**WORK ORDER**. Among the entries below, which lines include the string "tree"? Show each one.

(Dataset entries)

^^^^^^^^^^^^^^^^

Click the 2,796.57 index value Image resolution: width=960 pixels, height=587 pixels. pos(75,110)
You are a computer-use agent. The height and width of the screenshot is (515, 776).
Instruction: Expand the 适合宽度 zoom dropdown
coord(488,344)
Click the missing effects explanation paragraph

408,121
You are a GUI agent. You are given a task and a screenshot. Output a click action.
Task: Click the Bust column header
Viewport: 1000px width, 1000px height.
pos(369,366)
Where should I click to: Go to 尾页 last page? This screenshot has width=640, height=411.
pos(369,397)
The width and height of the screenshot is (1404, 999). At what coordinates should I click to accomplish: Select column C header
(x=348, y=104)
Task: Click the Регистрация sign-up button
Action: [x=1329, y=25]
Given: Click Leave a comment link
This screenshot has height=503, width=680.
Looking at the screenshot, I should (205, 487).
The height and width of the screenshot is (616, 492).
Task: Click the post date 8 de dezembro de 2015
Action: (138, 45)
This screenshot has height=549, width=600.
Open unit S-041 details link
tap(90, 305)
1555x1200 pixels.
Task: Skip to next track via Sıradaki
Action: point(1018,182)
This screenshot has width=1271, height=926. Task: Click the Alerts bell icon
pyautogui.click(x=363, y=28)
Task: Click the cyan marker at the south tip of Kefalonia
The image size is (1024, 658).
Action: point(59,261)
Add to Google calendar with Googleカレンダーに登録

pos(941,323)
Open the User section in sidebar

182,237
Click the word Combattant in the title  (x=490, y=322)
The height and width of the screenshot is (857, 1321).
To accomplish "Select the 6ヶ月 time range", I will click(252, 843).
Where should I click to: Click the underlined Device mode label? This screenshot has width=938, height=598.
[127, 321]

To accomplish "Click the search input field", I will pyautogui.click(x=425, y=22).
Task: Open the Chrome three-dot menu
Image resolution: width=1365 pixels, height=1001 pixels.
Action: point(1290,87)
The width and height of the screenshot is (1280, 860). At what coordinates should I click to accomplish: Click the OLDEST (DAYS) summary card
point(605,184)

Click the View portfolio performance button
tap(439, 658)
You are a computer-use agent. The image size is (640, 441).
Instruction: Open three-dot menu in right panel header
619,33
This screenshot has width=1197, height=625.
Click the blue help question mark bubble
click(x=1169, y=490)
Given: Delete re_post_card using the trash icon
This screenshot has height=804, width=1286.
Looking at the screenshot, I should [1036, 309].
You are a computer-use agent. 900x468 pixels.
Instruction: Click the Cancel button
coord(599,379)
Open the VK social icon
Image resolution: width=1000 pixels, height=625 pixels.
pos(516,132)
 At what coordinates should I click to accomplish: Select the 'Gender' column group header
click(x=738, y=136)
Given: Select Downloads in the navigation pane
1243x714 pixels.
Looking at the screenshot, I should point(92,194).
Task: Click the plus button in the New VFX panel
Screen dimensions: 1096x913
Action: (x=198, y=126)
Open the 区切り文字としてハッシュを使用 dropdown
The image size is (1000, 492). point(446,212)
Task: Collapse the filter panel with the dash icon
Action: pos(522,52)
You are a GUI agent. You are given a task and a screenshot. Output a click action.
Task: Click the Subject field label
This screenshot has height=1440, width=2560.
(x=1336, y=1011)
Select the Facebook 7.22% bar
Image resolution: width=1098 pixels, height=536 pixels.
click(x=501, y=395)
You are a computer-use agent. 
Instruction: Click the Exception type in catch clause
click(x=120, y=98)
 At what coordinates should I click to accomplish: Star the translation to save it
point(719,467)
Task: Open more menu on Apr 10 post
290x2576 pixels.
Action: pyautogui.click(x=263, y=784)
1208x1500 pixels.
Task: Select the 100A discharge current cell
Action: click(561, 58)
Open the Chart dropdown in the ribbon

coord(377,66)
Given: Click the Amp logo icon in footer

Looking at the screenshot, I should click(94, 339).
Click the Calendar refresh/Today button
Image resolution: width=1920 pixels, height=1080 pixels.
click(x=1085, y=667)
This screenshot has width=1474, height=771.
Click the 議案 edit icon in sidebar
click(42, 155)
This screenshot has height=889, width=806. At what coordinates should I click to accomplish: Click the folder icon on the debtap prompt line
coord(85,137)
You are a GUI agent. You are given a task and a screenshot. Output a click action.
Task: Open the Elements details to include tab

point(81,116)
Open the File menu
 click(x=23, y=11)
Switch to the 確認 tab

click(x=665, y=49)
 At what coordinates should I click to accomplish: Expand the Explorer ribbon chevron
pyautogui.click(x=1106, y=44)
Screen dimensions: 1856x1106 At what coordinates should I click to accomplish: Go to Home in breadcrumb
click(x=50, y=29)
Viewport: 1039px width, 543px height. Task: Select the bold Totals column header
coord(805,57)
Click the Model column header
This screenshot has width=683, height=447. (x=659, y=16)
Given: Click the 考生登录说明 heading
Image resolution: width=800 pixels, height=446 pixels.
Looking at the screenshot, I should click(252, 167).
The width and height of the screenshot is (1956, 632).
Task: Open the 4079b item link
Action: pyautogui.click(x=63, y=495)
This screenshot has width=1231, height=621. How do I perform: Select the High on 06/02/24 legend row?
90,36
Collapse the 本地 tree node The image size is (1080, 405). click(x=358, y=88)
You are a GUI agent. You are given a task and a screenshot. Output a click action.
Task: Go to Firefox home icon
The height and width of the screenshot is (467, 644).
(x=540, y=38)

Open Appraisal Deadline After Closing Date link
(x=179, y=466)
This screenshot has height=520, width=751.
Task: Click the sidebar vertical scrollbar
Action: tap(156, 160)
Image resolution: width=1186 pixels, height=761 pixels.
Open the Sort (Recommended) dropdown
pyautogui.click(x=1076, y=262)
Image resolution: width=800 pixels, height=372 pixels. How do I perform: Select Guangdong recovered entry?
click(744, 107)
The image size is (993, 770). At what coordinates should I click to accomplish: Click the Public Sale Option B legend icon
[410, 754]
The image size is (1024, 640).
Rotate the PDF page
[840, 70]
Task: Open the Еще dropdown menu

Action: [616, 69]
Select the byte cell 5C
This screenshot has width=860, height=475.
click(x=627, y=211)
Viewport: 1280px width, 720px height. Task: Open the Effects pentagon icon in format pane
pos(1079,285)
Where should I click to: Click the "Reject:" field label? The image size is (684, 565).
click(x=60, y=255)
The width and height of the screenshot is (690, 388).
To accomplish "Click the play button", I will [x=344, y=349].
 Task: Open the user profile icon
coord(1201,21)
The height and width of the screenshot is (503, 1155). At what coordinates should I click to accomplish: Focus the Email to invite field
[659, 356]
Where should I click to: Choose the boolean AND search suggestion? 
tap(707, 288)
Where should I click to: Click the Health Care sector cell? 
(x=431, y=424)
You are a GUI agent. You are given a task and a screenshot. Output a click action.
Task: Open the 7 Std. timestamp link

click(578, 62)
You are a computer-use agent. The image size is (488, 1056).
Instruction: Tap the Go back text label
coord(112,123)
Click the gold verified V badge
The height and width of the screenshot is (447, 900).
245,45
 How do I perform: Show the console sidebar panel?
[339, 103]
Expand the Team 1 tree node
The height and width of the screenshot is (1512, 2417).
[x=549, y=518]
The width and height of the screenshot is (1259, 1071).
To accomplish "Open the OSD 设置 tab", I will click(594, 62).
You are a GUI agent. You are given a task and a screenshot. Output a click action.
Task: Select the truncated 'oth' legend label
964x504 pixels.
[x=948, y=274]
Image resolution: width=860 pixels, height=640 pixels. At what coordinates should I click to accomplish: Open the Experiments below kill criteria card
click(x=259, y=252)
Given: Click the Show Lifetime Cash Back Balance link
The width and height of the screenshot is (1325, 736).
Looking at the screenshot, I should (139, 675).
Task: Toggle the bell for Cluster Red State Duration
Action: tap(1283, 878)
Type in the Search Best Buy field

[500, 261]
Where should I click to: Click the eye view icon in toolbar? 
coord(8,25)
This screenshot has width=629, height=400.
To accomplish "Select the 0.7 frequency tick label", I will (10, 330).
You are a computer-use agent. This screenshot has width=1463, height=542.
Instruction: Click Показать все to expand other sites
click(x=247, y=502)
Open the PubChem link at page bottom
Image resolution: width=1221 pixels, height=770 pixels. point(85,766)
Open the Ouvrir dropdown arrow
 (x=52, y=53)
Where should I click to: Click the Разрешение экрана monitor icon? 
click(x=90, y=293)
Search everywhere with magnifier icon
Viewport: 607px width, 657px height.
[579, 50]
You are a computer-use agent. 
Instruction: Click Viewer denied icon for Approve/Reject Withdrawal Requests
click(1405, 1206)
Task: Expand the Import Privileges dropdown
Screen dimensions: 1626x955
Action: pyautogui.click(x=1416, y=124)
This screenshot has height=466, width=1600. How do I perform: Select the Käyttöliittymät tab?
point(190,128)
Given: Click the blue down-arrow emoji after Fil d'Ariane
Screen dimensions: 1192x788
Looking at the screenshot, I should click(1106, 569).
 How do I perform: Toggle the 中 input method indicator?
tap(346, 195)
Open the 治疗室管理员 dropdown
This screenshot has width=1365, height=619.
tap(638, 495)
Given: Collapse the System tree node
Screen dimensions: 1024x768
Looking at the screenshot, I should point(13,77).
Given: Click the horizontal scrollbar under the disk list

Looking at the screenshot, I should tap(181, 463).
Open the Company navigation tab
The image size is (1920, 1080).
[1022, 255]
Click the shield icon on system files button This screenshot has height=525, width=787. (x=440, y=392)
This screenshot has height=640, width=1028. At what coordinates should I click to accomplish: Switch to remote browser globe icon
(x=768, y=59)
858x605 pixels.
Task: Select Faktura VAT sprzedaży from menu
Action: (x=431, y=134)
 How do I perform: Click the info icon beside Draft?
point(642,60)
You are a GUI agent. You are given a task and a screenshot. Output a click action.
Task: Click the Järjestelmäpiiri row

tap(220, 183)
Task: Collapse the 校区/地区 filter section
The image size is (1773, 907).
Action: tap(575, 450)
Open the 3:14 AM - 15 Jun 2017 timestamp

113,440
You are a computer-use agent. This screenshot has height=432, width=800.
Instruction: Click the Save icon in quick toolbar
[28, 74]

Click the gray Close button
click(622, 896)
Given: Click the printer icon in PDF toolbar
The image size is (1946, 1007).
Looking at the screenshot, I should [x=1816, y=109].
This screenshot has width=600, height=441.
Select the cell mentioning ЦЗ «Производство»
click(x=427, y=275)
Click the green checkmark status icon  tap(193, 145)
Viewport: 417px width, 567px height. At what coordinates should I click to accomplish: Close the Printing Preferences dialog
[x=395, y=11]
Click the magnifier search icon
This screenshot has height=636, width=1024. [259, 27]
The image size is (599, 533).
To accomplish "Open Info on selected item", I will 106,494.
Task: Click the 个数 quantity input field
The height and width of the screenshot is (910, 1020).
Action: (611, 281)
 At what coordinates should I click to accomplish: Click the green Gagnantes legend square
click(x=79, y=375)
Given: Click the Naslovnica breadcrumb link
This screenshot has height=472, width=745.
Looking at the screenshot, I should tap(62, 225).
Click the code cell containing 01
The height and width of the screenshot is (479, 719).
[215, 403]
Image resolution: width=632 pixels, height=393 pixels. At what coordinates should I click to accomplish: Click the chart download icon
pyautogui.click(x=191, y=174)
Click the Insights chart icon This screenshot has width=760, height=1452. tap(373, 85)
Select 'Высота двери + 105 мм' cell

^^^^^^^^^^^^^^^^

**SOLUTION BELOW**.
Collapse the 本地 tree node The image size is (1080, 405). click(x=358, y=88)
Expand the Team 1 tree node
Given: Collapse the System tree node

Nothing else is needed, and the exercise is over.